黑龙江省鹤岗市第一中学2018-2019学年高二上学期英语开学考试(8月月考)试卷

阅读理解

    January means it's time for coats and gloves and cold weather. While many of us are preparing ourselves for the cold weeks ahead, in some cities winter is the “hottest” season of all because it's the time for winter festivities.

    Every year 2 million people visit the Sapporo Snow Festival in Japan. This internationally well-known event began in 1950, when some local high-school students built six snow statues in Odori Park. Since then, the festival has grown to include lots of snow sculptures as well as a snow-sculpting contest that draws competitors from all over the world.

    In December, Finland created its 13th annual Snow Village, which will remain open until April, if weather permits. Snow Village lies nearly 200 kilometers north of the Arctic Circle. The village is designed by builders skilled in working with snow and ice. Visitors can take a tour of the village, eat in a restaurant made of ice or go dancing in the disco igloo(拱形圆顶小屋). They can also spend the night in a hotel made of snow. There's even an ice chapel(小礼拜堂) for couples who want to get married in Snow Village.

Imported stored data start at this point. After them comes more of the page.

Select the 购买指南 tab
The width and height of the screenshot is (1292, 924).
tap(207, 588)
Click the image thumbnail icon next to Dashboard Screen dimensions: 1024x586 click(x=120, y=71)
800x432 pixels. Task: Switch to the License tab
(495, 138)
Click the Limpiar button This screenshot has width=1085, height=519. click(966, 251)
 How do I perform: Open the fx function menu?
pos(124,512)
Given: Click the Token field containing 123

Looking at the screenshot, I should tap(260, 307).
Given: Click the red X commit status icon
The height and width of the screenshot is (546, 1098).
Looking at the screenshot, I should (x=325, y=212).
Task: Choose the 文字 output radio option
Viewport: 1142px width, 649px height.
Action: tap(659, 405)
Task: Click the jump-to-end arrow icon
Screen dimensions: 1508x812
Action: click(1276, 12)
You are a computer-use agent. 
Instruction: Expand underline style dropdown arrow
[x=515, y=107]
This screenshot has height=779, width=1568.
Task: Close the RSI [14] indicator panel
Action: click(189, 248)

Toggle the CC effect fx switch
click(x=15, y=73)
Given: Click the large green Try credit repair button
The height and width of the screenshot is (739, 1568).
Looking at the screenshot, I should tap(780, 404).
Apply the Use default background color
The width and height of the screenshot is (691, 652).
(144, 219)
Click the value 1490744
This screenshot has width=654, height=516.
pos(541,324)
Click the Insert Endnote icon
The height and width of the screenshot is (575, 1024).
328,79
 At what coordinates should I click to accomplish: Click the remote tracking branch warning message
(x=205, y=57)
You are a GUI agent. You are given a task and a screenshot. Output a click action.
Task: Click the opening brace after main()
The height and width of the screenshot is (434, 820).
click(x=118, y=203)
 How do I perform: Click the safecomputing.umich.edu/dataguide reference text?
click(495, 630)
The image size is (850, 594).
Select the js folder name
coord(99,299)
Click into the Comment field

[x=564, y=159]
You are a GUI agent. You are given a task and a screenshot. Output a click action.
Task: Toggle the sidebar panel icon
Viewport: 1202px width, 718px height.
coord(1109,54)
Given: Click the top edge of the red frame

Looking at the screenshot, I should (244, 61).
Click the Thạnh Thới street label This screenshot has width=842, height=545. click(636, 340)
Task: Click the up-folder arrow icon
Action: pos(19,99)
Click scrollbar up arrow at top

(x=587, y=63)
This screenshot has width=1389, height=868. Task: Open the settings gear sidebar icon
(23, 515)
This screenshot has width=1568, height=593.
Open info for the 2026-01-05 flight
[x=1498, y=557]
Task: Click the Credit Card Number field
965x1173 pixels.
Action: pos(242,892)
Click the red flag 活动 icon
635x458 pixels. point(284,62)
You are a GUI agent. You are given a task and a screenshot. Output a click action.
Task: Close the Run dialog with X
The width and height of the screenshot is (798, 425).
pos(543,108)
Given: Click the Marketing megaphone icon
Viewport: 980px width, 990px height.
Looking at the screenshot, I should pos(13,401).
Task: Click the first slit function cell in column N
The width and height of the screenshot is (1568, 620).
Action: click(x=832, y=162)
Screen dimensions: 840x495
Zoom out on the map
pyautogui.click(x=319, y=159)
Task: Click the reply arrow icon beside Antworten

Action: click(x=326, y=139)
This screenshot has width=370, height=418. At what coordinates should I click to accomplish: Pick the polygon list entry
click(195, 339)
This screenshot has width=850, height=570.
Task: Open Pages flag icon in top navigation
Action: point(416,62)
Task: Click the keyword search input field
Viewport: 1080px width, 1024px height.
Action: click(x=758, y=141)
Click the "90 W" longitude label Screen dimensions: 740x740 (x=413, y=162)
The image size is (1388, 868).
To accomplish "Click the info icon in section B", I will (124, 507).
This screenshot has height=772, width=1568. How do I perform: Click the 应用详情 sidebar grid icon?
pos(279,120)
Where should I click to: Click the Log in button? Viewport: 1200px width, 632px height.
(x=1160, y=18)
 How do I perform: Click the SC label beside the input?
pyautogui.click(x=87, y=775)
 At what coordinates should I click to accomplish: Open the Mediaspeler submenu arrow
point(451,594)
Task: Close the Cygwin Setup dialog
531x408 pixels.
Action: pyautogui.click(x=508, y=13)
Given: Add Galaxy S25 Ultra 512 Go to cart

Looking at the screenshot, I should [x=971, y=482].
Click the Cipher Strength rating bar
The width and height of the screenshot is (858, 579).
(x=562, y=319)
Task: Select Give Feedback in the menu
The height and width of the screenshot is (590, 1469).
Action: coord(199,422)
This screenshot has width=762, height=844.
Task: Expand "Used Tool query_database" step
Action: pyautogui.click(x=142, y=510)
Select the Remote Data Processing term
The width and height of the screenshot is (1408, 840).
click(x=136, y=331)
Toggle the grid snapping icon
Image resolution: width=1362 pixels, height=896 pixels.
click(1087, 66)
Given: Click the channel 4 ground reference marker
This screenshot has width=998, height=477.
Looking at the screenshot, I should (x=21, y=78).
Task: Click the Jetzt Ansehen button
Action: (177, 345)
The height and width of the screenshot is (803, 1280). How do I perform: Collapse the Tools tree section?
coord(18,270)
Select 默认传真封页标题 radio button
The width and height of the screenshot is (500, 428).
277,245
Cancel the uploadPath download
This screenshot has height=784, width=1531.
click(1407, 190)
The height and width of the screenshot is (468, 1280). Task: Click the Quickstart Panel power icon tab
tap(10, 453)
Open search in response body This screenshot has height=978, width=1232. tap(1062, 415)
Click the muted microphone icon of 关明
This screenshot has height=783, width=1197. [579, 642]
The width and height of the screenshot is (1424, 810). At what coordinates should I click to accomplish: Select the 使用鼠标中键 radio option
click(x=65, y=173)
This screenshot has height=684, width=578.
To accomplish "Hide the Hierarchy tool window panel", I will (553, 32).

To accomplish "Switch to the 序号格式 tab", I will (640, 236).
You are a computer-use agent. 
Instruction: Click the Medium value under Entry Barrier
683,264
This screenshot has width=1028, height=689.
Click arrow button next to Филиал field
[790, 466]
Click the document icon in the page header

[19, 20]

    Since 1935, the Fur Rendezvous has been held every February in Anchorage, Alaska, America's most northern state. Among the festival's many attractions is the World Championship Sled Dog Race, which draws sled dog teams from many countries. Dogs also take center stage in the Dog Weight Pull, in which dogs compete to see which one can pull the heaviest weight. The festival features sports like skiing, basketball, boxing and softball as well as the Grand Prix Auto Race in downtown Anchorage. True to the festival's name, there's also a fur auction(拍卖), where buyers buy real Alaskan furs. The first Fur Rendezvous lasted only three days. Now it's a 10-day event that attracts thousands of visitors.

(1)、What can we learn about the Sapporo Snow Festival from the second paragraph?
A、How it got started. B、How long it lasts. C、Who is in charge of it. D、How much it costs to attend it.
(2)、What happens at Snow Village?
A、Skating matches. B、Design contests. C、Indoor weddings. D、Cooking competitions.
(3)、Anyone who visits the Fur Rendezvous can         .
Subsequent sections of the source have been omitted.